It’s only mid-August, but today I swear I could feel autumn in the air. There was a peculiar stillness, too, that made me think of cooler nights and cups of hot tea. The funny thing is, living on the East Coast, I spend a good deal of the year wishing summer would arrive. And now that summer’s been here for a while, I’m sort of ready to move on.
There’s a fine line between enjoying the present moment, and looking forward to tomorrow. I’d like to think that I’m always in the here and now, making the most of every moment. But the mind wanders down the road, up the stream, over the fence so easily, especially when one has plans! Sometimes I think the ancient yogis had it right—just sit on a mountaintop and meditate all day. That way, one day is just as perfect as the next.
But one day is just as perfect as the next, even without the mountaintop. Somewhere recently I read that there “are no wrong choices.” Well, I'm not sure I agree with that completely, since too much ice cream can make you feel sick, and it might be a really bad idea to choose to leave your hand on a hot stove. When you wake up in the morning, however, it’s kind of true that the possibilities are endless, and often bright. No matter what you choose, no matter what road you take, you are going to have challenges, surprises, disappointments and delights (even if the delight is simply a hot cup of cappuccino or a text message from your kid).

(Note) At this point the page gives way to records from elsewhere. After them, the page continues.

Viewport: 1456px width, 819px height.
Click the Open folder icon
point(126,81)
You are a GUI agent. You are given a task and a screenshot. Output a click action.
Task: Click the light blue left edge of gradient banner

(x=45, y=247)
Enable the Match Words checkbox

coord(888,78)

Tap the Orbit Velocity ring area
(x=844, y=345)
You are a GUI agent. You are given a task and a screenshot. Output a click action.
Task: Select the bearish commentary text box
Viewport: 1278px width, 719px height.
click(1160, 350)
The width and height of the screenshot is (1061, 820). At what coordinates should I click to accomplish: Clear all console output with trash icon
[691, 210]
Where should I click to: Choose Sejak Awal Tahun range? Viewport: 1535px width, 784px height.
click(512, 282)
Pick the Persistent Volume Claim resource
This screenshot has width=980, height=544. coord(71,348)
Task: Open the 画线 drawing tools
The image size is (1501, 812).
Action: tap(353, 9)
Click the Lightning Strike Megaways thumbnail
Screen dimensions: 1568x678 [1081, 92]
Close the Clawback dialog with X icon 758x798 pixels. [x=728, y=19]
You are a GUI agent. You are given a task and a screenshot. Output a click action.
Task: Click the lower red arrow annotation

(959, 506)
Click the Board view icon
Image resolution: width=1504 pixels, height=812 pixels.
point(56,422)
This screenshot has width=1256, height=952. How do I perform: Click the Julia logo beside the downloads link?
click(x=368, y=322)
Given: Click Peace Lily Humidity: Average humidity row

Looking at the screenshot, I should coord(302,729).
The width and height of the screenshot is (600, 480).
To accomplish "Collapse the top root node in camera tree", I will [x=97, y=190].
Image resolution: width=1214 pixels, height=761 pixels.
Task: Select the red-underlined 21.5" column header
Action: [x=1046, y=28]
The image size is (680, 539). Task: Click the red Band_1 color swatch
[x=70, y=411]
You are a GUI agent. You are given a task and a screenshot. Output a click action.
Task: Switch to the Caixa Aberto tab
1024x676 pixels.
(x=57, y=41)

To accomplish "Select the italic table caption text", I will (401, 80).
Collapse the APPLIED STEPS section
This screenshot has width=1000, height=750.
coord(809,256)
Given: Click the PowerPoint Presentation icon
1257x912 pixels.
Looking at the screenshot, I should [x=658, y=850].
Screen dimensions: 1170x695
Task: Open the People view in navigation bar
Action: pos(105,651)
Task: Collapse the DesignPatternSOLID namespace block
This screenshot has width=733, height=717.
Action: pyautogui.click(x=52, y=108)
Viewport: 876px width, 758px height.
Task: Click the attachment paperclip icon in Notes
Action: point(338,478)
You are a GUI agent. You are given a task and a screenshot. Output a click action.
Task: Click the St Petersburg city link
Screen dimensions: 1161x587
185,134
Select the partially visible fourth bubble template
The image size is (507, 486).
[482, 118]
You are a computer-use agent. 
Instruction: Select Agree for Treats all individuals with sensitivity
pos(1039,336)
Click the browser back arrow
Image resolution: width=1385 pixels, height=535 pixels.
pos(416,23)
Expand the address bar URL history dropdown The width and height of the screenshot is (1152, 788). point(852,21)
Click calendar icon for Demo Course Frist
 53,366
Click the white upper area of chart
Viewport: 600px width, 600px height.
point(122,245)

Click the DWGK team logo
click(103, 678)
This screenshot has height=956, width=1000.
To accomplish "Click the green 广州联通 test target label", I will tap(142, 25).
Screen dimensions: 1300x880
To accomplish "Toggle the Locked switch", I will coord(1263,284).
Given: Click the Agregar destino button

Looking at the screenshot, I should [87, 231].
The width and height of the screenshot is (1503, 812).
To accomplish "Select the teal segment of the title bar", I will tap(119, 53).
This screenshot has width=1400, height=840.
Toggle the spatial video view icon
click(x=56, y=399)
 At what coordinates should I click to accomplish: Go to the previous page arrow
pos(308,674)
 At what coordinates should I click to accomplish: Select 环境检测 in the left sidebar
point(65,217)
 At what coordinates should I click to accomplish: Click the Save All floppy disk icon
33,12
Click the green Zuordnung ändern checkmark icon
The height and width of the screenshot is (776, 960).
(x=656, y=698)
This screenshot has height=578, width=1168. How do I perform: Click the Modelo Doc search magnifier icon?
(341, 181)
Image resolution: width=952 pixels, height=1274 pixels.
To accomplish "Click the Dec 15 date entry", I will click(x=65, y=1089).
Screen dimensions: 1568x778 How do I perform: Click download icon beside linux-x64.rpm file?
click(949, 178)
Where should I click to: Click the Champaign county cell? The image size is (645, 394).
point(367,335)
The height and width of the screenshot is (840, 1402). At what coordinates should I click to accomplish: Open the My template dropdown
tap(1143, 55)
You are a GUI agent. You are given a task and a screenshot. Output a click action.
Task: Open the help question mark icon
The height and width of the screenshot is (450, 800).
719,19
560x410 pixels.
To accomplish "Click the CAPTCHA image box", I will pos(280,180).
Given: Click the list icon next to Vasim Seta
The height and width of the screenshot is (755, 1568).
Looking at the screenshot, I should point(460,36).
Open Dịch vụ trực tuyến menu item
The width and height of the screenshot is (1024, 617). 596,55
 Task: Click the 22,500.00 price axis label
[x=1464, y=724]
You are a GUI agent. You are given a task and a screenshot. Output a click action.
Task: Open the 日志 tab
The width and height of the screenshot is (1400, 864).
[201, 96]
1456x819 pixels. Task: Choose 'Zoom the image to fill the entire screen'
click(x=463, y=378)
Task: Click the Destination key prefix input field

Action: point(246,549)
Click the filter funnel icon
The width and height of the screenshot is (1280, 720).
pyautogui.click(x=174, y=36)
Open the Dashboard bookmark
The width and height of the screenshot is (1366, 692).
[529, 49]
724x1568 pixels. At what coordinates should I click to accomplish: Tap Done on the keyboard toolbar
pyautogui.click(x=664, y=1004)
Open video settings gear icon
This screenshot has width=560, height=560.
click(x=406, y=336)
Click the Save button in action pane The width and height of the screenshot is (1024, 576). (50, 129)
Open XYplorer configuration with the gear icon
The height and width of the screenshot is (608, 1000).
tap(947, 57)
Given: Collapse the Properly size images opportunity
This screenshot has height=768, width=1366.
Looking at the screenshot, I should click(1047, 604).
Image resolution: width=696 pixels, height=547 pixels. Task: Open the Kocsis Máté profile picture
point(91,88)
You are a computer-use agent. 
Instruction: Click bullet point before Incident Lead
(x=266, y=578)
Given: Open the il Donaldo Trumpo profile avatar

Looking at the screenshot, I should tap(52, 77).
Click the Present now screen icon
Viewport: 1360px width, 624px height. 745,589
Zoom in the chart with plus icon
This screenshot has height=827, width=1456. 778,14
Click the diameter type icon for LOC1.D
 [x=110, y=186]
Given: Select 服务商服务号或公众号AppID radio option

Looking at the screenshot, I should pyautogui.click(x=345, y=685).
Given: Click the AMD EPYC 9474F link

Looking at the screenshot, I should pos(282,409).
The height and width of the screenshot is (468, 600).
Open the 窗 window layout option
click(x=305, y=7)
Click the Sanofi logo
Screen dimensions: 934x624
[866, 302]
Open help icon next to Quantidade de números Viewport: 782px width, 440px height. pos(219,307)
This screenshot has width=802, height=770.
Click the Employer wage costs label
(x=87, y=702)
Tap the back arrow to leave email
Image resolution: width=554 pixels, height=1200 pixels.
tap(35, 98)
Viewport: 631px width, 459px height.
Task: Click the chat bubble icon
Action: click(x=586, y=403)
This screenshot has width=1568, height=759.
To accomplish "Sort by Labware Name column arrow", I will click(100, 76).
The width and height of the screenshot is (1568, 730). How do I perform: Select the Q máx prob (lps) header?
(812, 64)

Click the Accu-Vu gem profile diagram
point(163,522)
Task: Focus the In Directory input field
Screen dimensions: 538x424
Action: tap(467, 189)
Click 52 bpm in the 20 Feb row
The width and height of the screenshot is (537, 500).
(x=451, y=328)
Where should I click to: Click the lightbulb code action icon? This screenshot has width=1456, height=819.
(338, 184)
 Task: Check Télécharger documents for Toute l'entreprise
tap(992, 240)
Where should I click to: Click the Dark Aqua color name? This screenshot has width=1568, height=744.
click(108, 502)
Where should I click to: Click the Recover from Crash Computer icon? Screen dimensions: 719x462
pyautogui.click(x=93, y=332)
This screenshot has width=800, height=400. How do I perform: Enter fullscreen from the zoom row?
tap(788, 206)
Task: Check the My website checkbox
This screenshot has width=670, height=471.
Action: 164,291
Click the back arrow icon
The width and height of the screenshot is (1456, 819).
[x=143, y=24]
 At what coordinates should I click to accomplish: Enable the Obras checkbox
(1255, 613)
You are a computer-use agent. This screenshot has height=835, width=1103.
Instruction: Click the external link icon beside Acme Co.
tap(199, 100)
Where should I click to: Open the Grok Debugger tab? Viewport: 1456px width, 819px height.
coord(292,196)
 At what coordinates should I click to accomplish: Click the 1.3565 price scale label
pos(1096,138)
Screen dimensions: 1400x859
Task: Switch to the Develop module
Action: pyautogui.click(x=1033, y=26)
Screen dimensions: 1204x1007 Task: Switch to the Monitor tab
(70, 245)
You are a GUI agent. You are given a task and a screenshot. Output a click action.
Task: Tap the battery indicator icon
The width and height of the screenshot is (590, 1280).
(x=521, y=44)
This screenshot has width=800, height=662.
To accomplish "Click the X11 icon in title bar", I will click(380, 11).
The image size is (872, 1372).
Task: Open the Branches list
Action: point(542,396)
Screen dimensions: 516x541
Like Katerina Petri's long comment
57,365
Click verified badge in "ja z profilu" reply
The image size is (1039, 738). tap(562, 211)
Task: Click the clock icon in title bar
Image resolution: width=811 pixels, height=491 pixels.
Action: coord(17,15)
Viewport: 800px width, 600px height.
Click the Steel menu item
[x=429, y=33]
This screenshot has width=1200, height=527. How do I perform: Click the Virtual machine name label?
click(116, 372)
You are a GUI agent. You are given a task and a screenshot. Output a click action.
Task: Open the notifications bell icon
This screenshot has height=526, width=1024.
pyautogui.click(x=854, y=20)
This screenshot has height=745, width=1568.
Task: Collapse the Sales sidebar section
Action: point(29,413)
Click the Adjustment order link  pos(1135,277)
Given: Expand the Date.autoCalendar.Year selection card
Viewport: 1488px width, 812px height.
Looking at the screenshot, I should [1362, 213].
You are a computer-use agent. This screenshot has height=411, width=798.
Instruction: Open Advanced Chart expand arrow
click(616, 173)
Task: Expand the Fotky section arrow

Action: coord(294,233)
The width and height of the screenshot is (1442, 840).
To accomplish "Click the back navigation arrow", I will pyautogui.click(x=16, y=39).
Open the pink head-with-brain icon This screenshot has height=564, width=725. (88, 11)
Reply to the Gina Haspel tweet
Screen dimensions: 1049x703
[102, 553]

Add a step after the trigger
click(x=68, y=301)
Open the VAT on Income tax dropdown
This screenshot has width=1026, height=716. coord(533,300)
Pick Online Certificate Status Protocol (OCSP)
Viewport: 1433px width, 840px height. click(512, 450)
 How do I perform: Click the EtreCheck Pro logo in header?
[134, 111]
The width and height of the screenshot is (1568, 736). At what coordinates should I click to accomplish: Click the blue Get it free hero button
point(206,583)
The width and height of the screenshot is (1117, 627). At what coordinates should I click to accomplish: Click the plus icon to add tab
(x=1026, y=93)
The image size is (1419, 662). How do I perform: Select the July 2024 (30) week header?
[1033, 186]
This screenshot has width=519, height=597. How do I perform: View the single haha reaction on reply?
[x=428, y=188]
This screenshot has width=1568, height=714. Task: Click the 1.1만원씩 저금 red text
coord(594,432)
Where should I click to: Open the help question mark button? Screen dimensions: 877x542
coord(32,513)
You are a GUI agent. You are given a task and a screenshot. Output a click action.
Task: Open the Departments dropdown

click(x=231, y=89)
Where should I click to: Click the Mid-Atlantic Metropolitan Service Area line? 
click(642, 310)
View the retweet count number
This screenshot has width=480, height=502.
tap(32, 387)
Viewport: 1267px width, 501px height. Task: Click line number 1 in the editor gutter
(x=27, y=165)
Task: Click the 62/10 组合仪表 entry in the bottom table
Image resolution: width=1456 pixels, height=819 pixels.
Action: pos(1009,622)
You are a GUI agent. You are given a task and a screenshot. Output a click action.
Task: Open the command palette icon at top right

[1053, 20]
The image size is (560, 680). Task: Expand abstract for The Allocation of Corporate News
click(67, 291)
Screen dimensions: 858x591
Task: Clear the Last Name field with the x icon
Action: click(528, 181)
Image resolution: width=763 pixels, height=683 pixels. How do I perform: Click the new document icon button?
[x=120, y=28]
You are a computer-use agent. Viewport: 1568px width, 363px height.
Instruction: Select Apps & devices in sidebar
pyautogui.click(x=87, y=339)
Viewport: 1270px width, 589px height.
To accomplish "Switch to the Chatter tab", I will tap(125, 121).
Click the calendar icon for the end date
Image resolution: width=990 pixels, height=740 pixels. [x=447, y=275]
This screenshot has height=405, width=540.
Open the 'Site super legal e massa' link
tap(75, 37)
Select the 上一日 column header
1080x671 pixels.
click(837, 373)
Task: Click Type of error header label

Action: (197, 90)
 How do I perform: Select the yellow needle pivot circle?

If I’m meandering a bit here, it’s probably because my mind is wandering again...to tomorrow, to next month, to yesterday, and even to winter (a season I generally dislike, yet who can deny the beauty of falling snow or the comfort of coming into a warm house after a walk on a cold, dark night?) Yes, I know it’s the now that counts most of all. But sometimes, tomorrow beckons…and I just want to follow.